# Directions
In the material below, find every line containing "near" and copy that line.

# Provided material
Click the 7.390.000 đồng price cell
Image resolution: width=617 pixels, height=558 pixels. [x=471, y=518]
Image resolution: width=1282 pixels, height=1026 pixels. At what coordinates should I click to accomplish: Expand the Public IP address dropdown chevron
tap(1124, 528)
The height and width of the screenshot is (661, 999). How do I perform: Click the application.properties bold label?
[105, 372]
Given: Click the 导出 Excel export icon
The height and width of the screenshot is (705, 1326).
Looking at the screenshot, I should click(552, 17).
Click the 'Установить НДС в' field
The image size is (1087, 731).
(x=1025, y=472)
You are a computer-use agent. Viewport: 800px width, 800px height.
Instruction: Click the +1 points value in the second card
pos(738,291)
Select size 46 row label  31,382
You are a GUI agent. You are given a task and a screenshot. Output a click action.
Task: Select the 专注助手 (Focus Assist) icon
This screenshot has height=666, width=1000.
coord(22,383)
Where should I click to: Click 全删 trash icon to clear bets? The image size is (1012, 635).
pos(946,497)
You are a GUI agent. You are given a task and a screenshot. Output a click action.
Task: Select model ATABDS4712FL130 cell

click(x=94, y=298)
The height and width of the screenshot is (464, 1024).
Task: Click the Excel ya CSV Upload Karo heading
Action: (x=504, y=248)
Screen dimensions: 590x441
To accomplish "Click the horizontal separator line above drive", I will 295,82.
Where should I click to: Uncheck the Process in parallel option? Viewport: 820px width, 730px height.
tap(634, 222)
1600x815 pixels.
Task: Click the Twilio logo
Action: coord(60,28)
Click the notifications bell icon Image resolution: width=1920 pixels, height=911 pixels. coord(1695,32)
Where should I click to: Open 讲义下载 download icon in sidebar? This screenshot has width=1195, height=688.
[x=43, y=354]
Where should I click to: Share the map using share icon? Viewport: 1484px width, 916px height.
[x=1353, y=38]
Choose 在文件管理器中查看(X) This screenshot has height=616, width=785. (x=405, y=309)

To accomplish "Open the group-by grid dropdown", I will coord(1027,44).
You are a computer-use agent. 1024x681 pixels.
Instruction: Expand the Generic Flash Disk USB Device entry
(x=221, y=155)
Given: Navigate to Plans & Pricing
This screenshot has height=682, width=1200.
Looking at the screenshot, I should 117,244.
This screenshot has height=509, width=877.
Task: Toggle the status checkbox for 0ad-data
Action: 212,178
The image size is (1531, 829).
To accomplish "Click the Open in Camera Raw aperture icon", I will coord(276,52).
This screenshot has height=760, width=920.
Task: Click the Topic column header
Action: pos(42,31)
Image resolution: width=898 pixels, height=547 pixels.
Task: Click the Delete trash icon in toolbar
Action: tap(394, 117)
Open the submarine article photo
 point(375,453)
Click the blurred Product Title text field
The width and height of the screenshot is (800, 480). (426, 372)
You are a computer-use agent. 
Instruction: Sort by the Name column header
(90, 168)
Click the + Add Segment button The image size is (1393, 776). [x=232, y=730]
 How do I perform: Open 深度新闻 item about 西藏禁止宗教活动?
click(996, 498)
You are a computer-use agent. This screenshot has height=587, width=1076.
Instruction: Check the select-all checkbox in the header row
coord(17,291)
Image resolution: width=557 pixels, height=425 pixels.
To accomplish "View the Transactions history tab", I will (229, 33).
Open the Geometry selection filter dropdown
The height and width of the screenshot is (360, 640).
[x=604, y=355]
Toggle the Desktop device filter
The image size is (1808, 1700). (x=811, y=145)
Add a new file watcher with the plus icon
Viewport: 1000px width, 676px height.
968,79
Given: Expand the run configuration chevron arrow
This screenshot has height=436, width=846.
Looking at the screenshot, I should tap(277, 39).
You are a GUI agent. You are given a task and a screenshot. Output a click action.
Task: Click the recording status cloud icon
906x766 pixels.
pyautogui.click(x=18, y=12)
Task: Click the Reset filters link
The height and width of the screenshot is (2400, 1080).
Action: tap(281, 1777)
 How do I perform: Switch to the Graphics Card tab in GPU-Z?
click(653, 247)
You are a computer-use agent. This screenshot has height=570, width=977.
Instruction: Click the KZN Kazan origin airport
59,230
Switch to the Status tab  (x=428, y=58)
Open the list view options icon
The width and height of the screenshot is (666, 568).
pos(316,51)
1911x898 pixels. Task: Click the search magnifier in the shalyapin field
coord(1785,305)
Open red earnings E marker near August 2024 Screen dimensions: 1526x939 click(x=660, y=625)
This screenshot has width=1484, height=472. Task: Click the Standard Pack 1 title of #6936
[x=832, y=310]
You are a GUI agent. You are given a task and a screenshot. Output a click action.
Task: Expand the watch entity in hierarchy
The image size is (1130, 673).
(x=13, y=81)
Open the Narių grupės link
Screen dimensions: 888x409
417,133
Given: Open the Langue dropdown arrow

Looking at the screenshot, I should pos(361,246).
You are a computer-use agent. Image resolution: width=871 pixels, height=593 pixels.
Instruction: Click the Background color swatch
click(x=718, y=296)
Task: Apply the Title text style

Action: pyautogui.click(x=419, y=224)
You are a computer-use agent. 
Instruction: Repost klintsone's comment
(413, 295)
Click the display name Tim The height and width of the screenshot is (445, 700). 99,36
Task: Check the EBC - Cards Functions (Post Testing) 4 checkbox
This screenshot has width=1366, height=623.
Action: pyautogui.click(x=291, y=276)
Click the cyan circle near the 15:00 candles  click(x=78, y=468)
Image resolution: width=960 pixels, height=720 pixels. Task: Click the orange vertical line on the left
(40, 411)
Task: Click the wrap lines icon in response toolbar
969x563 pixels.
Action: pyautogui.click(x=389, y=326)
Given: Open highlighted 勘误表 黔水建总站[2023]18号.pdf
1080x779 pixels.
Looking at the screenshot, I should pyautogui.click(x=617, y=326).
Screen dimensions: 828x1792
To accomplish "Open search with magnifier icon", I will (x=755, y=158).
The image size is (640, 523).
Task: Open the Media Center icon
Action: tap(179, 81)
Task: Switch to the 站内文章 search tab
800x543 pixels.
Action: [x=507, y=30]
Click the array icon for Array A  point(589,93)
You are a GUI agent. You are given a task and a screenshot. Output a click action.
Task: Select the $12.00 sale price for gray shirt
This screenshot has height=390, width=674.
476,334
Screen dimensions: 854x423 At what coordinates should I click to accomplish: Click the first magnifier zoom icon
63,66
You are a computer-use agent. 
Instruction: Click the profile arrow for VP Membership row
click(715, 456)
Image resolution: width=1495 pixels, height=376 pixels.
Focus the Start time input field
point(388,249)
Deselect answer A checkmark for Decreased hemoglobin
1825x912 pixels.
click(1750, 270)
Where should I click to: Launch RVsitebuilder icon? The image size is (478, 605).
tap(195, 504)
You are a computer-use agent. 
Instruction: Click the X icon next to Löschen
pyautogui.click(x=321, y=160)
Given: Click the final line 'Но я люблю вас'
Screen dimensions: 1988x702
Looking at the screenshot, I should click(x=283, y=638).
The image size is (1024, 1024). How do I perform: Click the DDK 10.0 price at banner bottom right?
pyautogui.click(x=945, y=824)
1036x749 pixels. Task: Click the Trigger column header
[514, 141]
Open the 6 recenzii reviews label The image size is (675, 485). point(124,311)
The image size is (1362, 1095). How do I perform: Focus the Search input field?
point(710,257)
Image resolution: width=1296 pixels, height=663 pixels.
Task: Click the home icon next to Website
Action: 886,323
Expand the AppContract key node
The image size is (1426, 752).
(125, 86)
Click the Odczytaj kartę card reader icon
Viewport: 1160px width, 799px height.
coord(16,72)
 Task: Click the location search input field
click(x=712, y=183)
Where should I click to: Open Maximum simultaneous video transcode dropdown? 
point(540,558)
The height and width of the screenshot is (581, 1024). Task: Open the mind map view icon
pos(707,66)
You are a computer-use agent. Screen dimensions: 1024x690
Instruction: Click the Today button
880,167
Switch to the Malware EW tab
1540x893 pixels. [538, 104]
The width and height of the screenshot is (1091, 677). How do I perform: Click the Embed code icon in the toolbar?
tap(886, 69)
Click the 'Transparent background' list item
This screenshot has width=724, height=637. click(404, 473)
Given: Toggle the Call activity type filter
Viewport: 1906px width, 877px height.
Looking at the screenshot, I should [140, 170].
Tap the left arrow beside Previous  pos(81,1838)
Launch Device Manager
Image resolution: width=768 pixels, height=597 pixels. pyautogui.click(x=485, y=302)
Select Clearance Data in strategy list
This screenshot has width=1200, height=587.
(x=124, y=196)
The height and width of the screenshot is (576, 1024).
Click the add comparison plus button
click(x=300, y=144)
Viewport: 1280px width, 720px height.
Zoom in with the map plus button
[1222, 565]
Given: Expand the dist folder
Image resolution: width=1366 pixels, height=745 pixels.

# Response below
Open red earnings E marker near August 2024 Screen dimensions: 1526x939 click(x=660, y=625)
Click the cyan circle near the 15:00 candles  click(x=78, y=468)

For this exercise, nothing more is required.